Ambos gigantes, compitiendo ya casi que en el mismo nivel de estatura económica y con similares tendencias de dominación, se encuentran con que deben acomodarse porque sus estructuras están tan ligadas que no les permiten tomar decisiones autónomas en tanto y cuanto las importaciones provenientes de China son componente crucial de la vida norteamericana, a lo cual se agrega la tenencia china de reservas de divisas en tal cantidad de bonos del Tesoro de Estados Unidos, cuya disposición desordenada o retaliativa destrozaría el fundamento económico de ambas naciones.
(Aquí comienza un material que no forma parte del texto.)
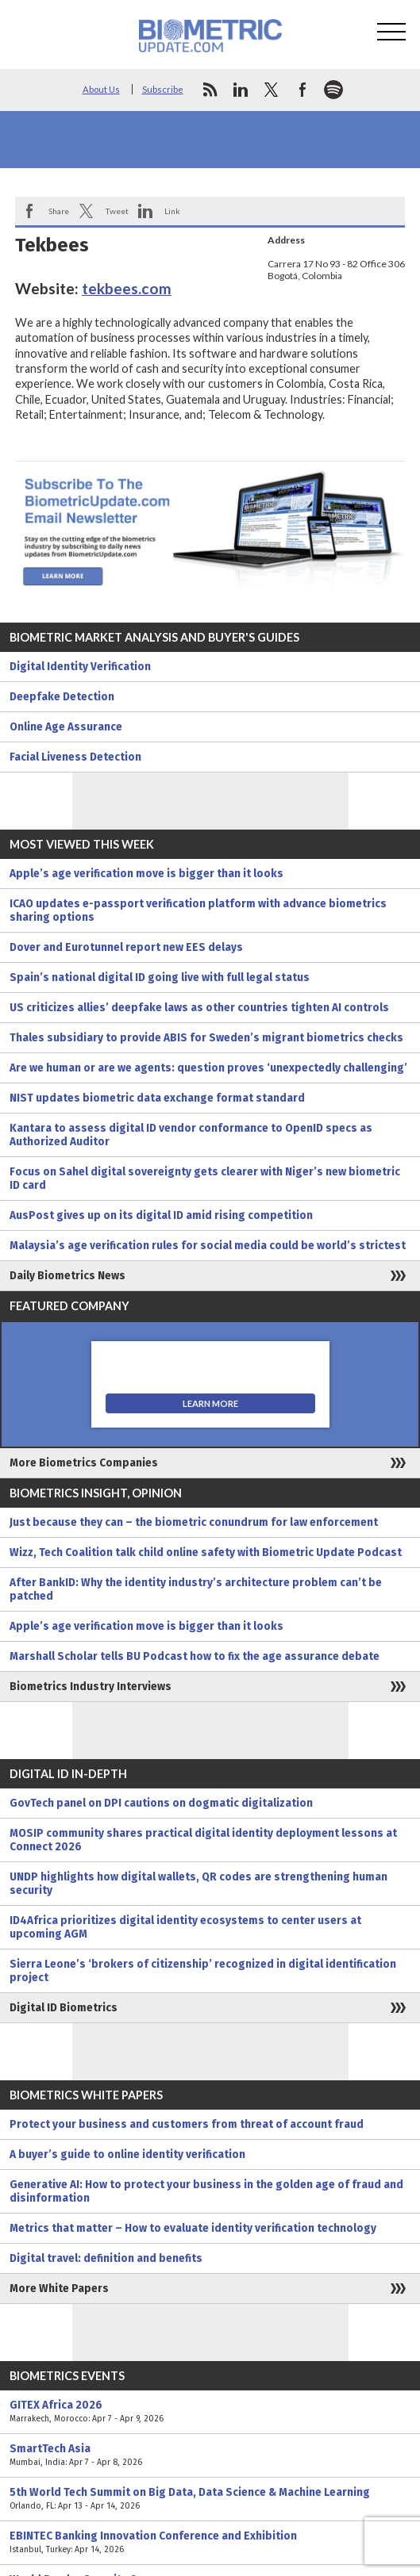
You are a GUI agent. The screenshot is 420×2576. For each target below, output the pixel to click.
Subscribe (162, 89)
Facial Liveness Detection (75, 757)
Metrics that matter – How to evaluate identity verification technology (193, 2228)
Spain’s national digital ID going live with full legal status (160, 977)
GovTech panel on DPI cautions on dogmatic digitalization (161, 1803)
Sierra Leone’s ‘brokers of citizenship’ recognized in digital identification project (203, 1970)
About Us (101, 89)
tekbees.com (126, 288)
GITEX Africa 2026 (210, 2411)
Igual ocurre con el notable descenso del ritmo de crecimiento de China, cuya consecuencia repercute en toda la economía global –y especialmente latinoamericana– dependiente de las exportaciones a aquel mercado.
Ante ese cuadro uno se pregunta si nosotros, venezolanos, debemos seguir por el camino del aislamiento político y económico o si por el contrario nos conviene buscar la reincorporación en las mejores condiciones posibles a ese mundo de Occidente que puede no ser ideal pero donde hay bastante bienestar y libertad, cuyas variables no controlamos en lo más mínimo, ni siquiera con el gancho del petróleo que antaño venían de rodillas a comprar y hoy casi no hallamos a quién vender (sin perjuicio de que la gallina de los huevos de oro parece estar muerta ya).
¿Será que a Venezuela le conviene estar en llave con Irán, Turquía, Nicaragua o el Caribe infinitesimal? ¿Será que nos conviene ser la pieza de cambio para Rusia y China en su ambición por ejercer su influencia en nuestro hemisferio o luciría más razonable anotarse con Estados Unidos, la Unión Europea, Brasil y hasta los tigres asiáticos?
¿Será suficiente recitar aquello que repetía el comandante eterno: “pero tenemos patria”? Luce romántico y llena la boca, pero habría que consultar al venezolano de a pie –la mayoría– luego de haberse conocido los resultados de la encuesta Encovi llevada a cabo por prestigiosas universidades nacionales (UCV, UCAB, USB), en la que se constató que los niveles de pobreza de nuestro pueblo han igualado o superado a todos los del continente americano y van en paralelo con los de África.
Estas son las cosas que habría que plantearse ahora cuando parece que el amanecer está casi a la vista y para ello habría que ir construyendo un consenso basado en el realismo, no en el eslogan.